Augmentation Dose-Response Analysis: Systematically characterizes the "therapeutic window" and "toxic dose" of synthetic augmentation for the first time, identifying the seed-dependent dose-shift pattern as a methodological contribution.
Full-Pipeline Design: Houses a complete pipeline from 3D mask generation \(\to\) wavelet-domain synthesis \(\to\) semi-supervised pairing \(\to\) mask-guided detection \(\to\) subject-level aggregation.
Remarkable Precision Recovery: Elevates AUPRC by 0.12 under extreme long-tail conditions (1% prevalence) while keeping AUROC consistently high.

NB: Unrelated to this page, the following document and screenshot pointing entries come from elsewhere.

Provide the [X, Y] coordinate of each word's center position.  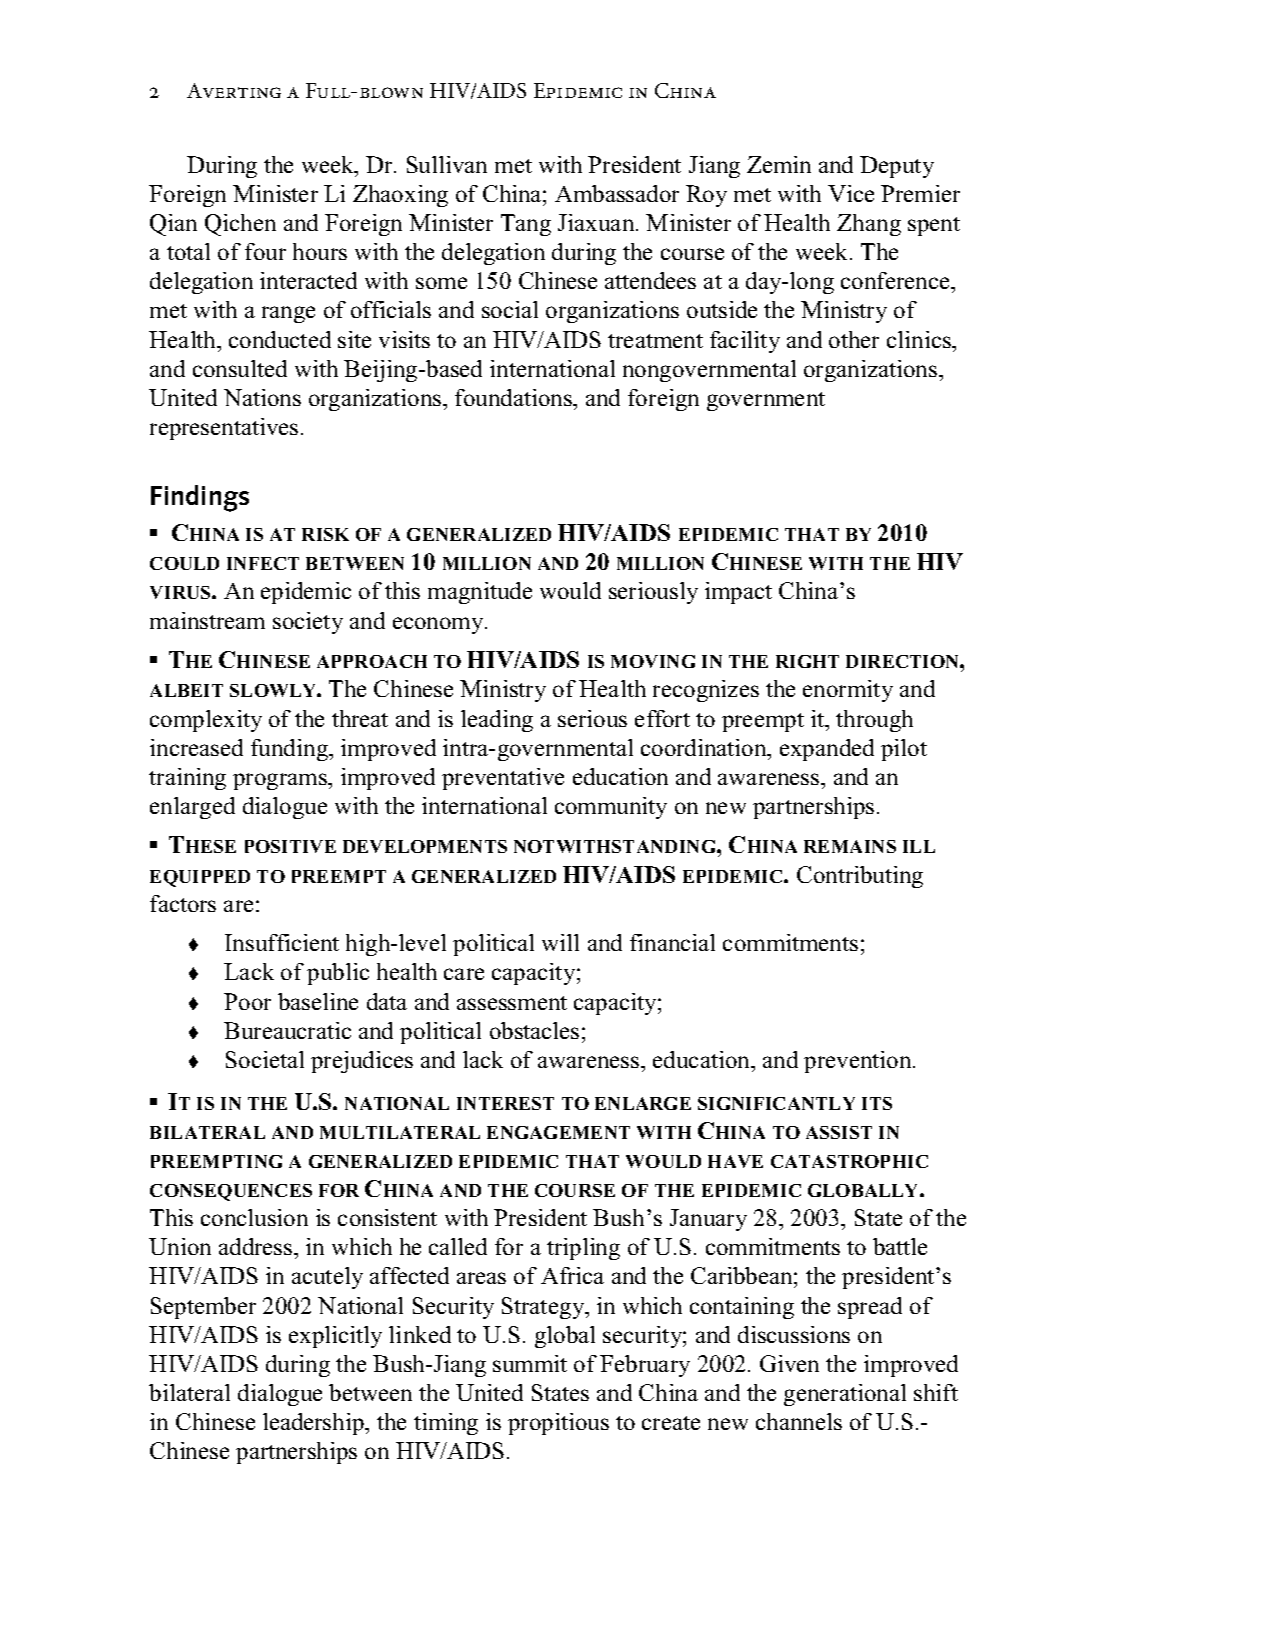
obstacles [534, 1030]
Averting [234, 90]
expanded [827, 750]
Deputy [897, 167]
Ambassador [617, 193]
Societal [265, 1059]
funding [291, 750]
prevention [859, 1062]
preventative [503, 779]
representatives [224, 429]
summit [530, 1363]
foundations [514, 397]
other [854, 339]
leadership [314, 1424]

Limitations & Future Work¶

Evaluated on a single lesion type (mediastinal hematoma); generalization to other rare lesions (e.g., small nodules, micrometastases, microbleeds) remains to be demonstrated.
Employs single-level Haar wavelets; more complex multi-level or learnable wavelet transforms might further enhance reconstruction quality.
The semi-supervised paired masks rely on the quality of pseudo-labels from UCMT, meaning pseudo-label errors can propagate to downstream detection.
The "therapeutic window" of the augmentation dose-response is an empirical discovery, lacking a theoretical explanation of why \(2\times\) or \(4\times\) is optimal.
Evaluated solely on single-center data; generalization across multi-center, multi-device, and multi-protocol setups requires further verification.
The morphological diversity of 3D VAE mask generation is limited by the number of positive samples in the training set (only 200 positive cases).

Rating¶

Novelty: 4/5 — The combination of wavelet-domain diffusion, frequency-aware optimization objectives, and dose-response analysis is innovative. The structured CFG is also solid.
Experimental Thoroughness: 4/5 — Comprehensive coverage of generation quality (MS-SSIM/FID), sub-band analysis, radiologists' blind evaluation, downstream detection, and the dose-response curve, though a single lesion type limits the generalizability of the conclusions.
Writing Quality: 4/5 — Well-structured and richly illustrated (especially the informative frequency analysis figures), though some notation definitions are scattered across sections.
Value: 4/5 — Provides a systematic and controllable synthetic augmentation solution for long-tail medical image detection, with the augmentation dose-response analysis framework offering methodological value.